━━━ PROVIDED RECORDS
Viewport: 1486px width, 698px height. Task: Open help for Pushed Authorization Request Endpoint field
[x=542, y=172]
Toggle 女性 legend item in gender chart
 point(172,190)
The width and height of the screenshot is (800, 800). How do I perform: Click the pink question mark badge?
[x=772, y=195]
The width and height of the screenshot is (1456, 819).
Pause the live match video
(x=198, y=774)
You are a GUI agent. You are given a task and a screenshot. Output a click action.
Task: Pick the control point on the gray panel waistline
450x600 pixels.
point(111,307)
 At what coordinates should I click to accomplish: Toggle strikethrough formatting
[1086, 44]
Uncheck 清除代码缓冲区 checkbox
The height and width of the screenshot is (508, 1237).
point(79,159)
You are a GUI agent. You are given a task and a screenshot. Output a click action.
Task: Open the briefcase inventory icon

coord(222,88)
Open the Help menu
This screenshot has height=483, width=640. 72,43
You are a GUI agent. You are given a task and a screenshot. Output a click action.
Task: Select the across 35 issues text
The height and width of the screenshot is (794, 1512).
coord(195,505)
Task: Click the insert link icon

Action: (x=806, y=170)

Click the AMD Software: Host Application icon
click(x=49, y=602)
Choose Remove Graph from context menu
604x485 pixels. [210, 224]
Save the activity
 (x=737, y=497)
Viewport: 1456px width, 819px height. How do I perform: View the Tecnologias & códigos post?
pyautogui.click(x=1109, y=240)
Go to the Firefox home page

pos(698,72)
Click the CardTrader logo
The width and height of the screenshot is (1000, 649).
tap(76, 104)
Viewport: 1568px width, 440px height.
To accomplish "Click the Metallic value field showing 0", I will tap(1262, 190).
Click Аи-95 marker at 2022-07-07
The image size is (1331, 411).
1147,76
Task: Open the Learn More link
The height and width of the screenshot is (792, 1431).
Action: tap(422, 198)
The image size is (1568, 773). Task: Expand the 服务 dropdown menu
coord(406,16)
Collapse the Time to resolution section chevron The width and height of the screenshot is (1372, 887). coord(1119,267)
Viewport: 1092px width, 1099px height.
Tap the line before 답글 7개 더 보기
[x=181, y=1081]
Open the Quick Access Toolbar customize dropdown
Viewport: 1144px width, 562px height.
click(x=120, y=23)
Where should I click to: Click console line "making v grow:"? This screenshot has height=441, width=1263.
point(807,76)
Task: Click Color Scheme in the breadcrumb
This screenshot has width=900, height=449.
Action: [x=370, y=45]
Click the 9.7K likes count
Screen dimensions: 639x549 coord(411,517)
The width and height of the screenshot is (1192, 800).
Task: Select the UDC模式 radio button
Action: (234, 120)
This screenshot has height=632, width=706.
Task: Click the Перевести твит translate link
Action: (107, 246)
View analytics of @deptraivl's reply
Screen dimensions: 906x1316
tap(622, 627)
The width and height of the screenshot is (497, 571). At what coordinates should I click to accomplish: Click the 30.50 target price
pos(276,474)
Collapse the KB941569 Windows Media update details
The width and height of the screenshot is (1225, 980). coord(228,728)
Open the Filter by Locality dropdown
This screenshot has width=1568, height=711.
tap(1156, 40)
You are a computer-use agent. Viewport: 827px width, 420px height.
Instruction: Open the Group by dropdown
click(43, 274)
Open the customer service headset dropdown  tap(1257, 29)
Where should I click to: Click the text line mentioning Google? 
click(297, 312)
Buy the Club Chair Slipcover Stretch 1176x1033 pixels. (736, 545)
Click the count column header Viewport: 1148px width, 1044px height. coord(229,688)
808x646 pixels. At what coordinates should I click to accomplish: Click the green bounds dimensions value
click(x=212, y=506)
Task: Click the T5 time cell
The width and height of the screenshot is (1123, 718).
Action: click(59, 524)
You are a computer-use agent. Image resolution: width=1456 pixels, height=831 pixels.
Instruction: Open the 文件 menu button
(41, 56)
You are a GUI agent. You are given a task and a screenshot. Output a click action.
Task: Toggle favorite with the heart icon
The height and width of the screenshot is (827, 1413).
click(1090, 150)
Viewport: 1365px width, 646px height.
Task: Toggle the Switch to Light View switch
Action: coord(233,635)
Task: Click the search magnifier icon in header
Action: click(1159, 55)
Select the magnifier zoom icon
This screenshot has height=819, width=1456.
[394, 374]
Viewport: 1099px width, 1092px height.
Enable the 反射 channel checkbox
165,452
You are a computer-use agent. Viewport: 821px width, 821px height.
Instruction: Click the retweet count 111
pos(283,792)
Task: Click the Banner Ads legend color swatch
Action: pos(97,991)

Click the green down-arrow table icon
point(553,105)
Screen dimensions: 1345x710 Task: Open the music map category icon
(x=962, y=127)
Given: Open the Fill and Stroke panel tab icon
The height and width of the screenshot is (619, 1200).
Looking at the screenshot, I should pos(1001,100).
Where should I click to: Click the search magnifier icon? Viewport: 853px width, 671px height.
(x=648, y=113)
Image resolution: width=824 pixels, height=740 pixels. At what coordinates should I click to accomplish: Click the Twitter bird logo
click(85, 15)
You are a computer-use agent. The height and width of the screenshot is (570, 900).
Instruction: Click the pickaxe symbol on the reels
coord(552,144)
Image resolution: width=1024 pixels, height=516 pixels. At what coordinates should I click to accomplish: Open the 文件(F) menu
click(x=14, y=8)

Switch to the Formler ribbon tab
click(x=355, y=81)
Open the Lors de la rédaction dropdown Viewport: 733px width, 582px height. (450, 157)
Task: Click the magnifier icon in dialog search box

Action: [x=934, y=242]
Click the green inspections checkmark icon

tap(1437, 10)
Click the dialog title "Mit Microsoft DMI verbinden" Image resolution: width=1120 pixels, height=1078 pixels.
━━━━━━
### EXERCISE REQUIREMENTS:
Write out all the records above again, swapping every occurrence of "GUI agent" for "GUI assistant" and leaving everything else as it is.

### PROBLEM SOLUTION:
Viewport: 1486px width, 698px height. Task: Open help for Pushed Authorization Request Endpoint field
[x=542, y=172]
Toggle 女性 legend item in gender chart
 point(172,190)
The width and height of the screenshot is (800, 800). How do I perform: Click the pink question mark badge?
[x=772, y=195]
The width and height of the screenshot is (1456, 819).
Pause the live match video
(x=198, y=774)
You are a GUI assistant. You are given a task and a screenshot. Output a click action.
Task: Pick the control point on the gray panel waistline
450x600 pixels.
point(111,307)
 At what coordinates should I click to accomplish: Toggle strikethrough formatting
[1086, 44]
Uncheck 清除代码缓冲区 checkbox
The height and width of the screenshot is (508, 1237).
point(79,159)
You are a GUI assistant. You are given a task and a screenshot. Output a click action.
Task: Open the briefcase inventory icon

coord(222,88)
Open the Help menu
This screenshot has height=483, width=640. 72,43
You are a GUI assistant. You are given a task and a screenshot. Output a click action.
Task: Select the across 35 issues text
The height and width of the screenshot is (794, 1512).
coord(195,505)
Task: Click the insert link icon

Action: (x=806, y=170)

Click the AMD Software: Host Application icon
click(x=49, y=602)
Choose Remove Graph from context menu
604x485 pixels. [210, 224]
Save the activity
 (x=737, y=497)
Viewport: 1456px width, 819px height. How do I perform: View the Tecnologias & códigos post?
pyautogui.click(x=1109, y=240)
Go to the Firefox home page

pos(698,72)
Click the CardTrader logo
The width and height of the screenshot is (1000, 649).
tap(76, 104)
Viewport: 1568px width, 440px height.
To accomplish "Click the Metallic value field showing 0", I will tap(1262, 190).
Click Аи-95 marker at 2022-07-07
The image size is (1331, 411).
1147,76
Task: Open the Learn More link
The height and width of the screenshot is (792, 1431).
Action: tap(422, 198)
The image size is (1568, 773). Task: Expand the 服务 dropdown menu
coord(406,16)
Collapse the Time to resolution section chevron The width and height of the screenshot is (1372, 887). coord(1119,267)
Viewport: 1092px width, 1099px height.
Tap the line before 답글 7개 더 보기
[x=181, y=1081]
Open the Quick Access Toolbar customize dropdown
Viewport: 1144px width, 562px height.
click(x=120, y=23)
Where should I click to: Click console line "making v grow:"? This screenshot has height=441, width=1263.
point(807,76)
Task: Click Color Scheme in the breadcrumb
This screenshot has width=900, height=449.
Action: [x=370, y=45]
Click the 9.7K likes count
Screen dimensions: 639x549 coord(411,517)
The width and height of the screenshot is (1192, 800).
Task: Select the UDC模式 radio button
Action: (234, 120)
This screenshot has height=632, width=706.
Task: Click the Перевести твит translate link
Action: (107, 246)
View analytics of @deptraivl's reply
Screen dimensions: 906x1316
tap(622, 627)
The width and height of the screenshot is (497, 571). At what coordinates should I click to accomplish: Click the 30.50 target price
pos(276,474)
Collapse the KB941569 Windows Media update details
The width and height of the screenshot is (1225, 980). coord(228,728)
Open the Filter by Locality dropdown
This screenshot has width=1568, height=711.
tap(1156, 40)
You are a computer-use agent. Viewport: 827px width, 420px height.
Instruction: Open the Group by dropdown
click(43, 274)
Open the customer service headset dropdown  tap(1257, 29)
Where should I click to: Click the text line mentioning Google? 
click(297, 312)
Buy the Club Chair Slipcover Stretch 1176x1033 pixels. (736, 545)
Click the count column header Viewport: 1148px width, 1044px height. coord(229,688)
808x646 pixels. At what coordinates should I click to accomplish: Click the green bounds dimensions value
click(x=212, y=506)
Task: Click the T5 time cell
The width and height of the screenshot is (1123, 718).
Action: click(59, 524)
You are a computer-use agent. Image resolution: width=1456 pixels, height=831 pixels.
Instruction: Open the 文件 menu button
(41, 56)
You are a GUI assistant. You are given a task and a screenshot. Output a click action.
Task: Toggle favorite with the heart icon
The height and width of the screenshot is (827, 1413).
click(1090, 150)
Viewport: 1365px width, 646px height.
Task: Toggle the Switch to Light View switch
Action: coord(233,635)
Task: Click the search magnifier icon in header
Action: click(1159, 55)
Select the magnifier zoom icon
This screenshot has height=819, width=1456.
[394, 374]
Viewport: 1099px width, 1092px height.
Enable the 反射 channel checkbox
165,452
You are a computer-use agent. Viewport: 821px width, 821px height.
Instruction: Click the retweet count 111
pos(283,792)
Task: Click the Banner Ads legend color swatch
Action: pos(97,991)

Click the green down-arrow table icon
point(553,105)
Screen dimensions: 1345x710 Task: Open the music map category icon
(x=962, y=127)
Given: Open the Fill and Stroke panel tab icon
The height and width of the screenshot is (619, 1200).
Looking at the screenshot, I should pos(1001,100).
Where should I click to: Click the search magnifier icon? Viewport: 853px width, 671px height.
(x=648, y=113)
Image resolution: width=824 pixels, height=740 pixels. At what coordinates should I click to accomplish: Click the Twitter bird logo
click(85, 15)
You are a computer-use agent. The height and width of the screenshot is (570, 900).
Instruction: Click the pickaxe symbol on the reels
coord(552,144)
Image resolution: width=1024 pixels, height=516 pixels. At what coordinates should I click to accomplish: Open the 文件(F) menu
click(x=14, y=8)

Switch to the Formler ribbon tab
click(x=355, y=81)
Open the Lors de la rédaction dropdown Viewport: 733px width, 582px height. (450, 157)
Task: Click the magnifier icon in dialog search box

Action: [x=934, y=242]
Click the green inspections checkmark icon

tap(1437, 10)
Click the dialog title "Mit Microsoft DMI verbinden" Image resolution: width=1120 pixels, height=1078 pixels.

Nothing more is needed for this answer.